Last night, I attended a Reclaim the Night march here in Cambridge, against the sexual violence and wider gender discrimination that is sadly common on our campus and elsewhere. I gave a short speech about the key role of men in this movement, and this is what I said:
“When thinking about what I wanted to say here tonight, I reflected on the years I have spent in the feminist movement, attending marches and rallies and protests and signing petitions and calling legislators and so on. I reflected on the feeling of support and pride and strength that I often draw from this work, and also how quickly I find that feeling dissipates when an event like this does not lead to some concrete, material change in the problem we’re trying to highlight and solve.
And so I found myself thinking about what we can do when we leave here to stop gendered violence in our community.
Let’s start with what we know about gendered violence in general and how it happens at universities in particular. The National Union of Students reported last year that 1 in 4 women students will experience some form of sexual assault during their studies. We know that’s not because 1 in 4 men are committing violence, but because the small number of men who do it tend to be repeat offenders. We know that they will continue, and commit increasingly violent acts, so long as they get away with it the first time. We know that the perpetrators are likely to know their victims socially – 90% of victims of assault say they knew the perpetrator. We are talking about boyfriends and colleagues and supervisors and professors, and not, for the most part, strangers in dark alleys.

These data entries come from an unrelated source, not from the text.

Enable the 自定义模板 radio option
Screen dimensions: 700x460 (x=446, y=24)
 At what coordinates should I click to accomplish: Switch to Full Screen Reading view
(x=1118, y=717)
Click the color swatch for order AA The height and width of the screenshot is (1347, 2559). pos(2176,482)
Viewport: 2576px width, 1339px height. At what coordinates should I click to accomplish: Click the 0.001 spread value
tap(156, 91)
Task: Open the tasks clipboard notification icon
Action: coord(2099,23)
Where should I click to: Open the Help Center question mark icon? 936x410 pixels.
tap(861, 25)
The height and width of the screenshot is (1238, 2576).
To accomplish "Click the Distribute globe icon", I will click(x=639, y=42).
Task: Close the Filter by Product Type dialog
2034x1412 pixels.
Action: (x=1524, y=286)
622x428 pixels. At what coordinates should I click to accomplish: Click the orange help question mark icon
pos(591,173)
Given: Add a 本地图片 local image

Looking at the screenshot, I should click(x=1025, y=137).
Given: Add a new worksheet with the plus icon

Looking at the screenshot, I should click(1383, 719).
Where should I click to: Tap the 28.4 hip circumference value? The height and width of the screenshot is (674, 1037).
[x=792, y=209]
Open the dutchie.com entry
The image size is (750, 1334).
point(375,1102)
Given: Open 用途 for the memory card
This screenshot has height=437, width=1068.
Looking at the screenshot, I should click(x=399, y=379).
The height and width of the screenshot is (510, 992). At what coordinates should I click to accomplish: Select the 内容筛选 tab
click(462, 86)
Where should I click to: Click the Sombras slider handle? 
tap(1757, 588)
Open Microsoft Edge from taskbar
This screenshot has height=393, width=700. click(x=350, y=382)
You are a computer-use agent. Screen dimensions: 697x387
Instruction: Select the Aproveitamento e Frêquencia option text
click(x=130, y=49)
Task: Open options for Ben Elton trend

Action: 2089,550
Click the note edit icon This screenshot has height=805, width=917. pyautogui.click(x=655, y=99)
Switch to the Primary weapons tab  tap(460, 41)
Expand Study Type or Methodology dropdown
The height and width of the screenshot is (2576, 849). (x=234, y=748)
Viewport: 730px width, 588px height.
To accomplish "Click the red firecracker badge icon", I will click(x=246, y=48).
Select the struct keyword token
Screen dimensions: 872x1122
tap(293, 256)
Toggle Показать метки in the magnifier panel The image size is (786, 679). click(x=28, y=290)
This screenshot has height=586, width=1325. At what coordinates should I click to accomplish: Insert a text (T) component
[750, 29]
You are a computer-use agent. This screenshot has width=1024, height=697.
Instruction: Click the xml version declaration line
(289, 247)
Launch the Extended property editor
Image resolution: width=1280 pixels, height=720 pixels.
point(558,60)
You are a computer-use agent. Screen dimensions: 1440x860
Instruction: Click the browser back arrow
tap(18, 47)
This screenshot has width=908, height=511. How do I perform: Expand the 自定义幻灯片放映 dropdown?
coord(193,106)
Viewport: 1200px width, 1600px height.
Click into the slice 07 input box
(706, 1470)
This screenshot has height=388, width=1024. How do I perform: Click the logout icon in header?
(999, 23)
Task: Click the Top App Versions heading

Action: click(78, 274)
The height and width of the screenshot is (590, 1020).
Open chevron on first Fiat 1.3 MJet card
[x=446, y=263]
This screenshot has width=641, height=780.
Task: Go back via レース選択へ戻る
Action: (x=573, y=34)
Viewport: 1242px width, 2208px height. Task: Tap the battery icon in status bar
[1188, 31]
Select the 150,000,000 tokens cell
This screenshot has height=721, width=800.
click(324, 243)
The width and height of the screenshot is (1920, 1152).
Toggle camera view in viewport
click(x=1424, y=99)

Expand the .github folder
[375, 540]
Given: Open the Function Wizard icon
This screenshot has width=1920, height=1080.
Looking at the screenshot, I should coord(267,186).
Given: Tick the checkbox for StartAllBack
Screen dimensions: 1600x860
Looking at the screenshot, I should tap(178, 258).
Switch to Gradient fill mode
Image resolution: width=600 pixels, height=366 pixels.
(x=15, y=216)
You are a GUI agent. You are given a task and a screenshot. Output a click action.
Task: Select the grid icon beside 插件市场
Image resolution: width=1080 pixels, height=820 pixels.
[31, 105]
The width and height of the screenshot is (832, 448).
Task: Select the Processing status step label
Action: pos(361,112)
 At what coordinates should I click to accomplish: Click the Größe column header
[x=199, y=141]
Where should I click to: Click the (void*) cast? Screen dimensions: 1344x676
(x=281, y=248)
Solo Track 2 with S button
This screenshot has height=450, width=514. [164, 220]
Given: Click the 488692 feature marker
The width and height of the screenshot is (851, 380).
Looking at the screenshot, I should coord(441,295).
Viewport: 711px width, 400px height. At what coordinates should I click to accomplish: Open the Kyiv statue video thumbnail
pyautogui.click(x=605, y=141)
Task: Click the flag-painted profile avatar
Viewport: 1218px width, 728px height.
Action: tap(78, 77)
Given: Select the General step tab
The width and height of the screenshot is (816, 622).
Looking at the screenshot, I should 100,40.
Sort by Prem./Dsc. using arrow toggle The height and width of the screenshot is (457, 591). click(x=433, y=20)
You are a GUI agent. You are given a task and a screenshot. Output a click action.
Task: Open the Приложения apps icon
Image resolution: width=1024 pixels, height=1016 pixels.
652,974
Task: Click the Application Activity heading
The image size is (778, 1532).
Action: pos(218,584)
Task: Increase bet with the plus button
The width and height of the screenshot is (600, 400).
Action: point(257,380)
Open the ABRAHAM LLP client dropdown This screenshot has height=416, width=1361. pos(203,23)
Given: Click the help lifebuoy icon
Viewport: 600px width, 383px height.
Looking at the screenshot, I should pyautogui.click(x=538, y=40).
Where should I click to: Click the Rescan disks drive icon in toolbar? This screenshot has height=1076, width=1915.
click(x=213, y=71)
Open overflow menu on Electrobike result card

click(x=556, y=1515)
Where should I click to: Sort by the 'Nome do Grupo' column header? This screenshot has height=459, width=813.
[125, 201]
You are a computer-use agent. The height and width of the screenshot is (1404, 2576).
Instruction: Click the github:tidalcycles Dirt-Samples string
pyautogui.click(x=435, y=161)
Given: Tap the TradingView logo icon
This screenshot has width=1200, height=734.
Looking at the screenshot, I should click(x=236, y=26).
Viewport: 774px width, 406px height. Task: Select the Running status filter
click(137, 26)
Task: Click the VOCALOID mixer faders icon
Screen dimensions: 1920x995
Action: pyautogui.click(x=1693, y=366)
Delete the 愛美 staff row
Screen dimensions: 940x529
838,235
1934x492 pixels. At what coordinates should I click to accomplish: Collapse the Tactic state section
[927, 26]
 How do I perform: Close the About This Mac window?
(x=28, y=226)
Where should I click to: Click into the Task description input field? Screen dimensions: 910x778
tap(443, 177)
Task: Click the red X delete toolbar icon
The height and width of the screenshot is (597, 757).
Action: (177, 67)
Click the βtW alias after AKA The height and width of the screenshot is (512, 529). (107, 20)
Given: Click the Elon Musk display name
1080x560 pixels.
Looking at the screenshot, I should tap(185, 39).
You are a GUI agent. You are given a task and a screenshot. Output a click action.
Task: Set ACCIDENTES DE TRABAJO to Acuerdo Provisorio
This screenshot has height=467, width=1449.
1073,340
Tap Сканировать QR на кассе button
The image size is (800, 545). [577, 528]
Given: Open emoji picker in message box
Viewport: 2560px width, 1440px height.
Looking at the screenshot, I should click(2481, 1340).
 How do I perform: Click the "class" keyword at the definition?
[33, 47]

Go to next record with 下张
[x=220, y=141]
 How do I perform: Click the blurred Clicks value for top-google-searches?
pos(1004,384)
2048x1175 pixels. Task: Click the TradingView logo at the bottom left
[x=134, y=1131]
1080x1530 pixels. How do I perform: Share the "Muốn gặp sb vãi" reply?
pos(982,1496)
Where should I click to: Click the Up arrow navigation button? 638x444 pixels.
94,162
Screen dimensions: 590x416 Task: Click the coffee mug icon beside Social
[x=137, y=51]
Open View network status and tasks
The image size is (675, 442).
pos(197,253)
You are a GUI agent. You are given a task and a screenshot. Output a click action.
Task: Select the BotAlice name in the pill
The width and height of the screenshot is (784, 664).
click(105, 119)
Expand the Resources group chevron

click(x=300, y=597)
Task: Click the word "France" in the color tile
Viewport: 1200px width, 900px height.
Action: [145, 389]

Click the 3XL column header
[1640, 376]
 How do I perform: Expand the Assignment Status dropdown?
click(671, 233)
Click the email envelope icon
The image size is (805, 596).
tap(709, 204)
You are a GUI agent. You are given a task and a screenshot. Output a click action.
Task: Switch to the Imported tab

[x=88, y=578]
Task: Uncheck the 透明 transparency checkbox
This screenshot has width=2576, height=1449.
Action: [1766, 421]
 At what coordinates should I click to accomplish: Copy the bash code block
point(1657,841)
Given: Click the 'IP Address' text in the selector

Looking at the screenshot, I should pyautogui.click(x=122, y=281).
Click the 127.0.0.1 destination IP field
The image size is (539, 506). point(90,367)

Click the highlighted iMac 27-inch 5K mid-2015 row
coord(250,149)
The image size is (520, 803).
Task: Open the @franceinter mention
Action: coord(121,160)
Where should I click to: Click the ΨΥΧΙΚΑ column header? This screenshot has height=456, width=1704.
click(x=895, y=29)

We know too that sexual violence is not about sex. It is about power.
And one thing we know about power is that people acquire it not just to have it, but to show it off. Using sexual violence to acquire and enforce power over women – who is the audience for that? It is partly women, to make us feel victimized, weak, afraid to assert independence in other areas of our lives. And we know, horribly, that it often works to do that.
But violence against women is also something men do to show off to other men, a way of demonstrating how ‘manly’ they are, based on a particular, patriarchal definition of masculinity that hurts men too. And because violence against women is part of this status competition men are having with each other, there is, ultimately, no solution to this problem that does not involve men.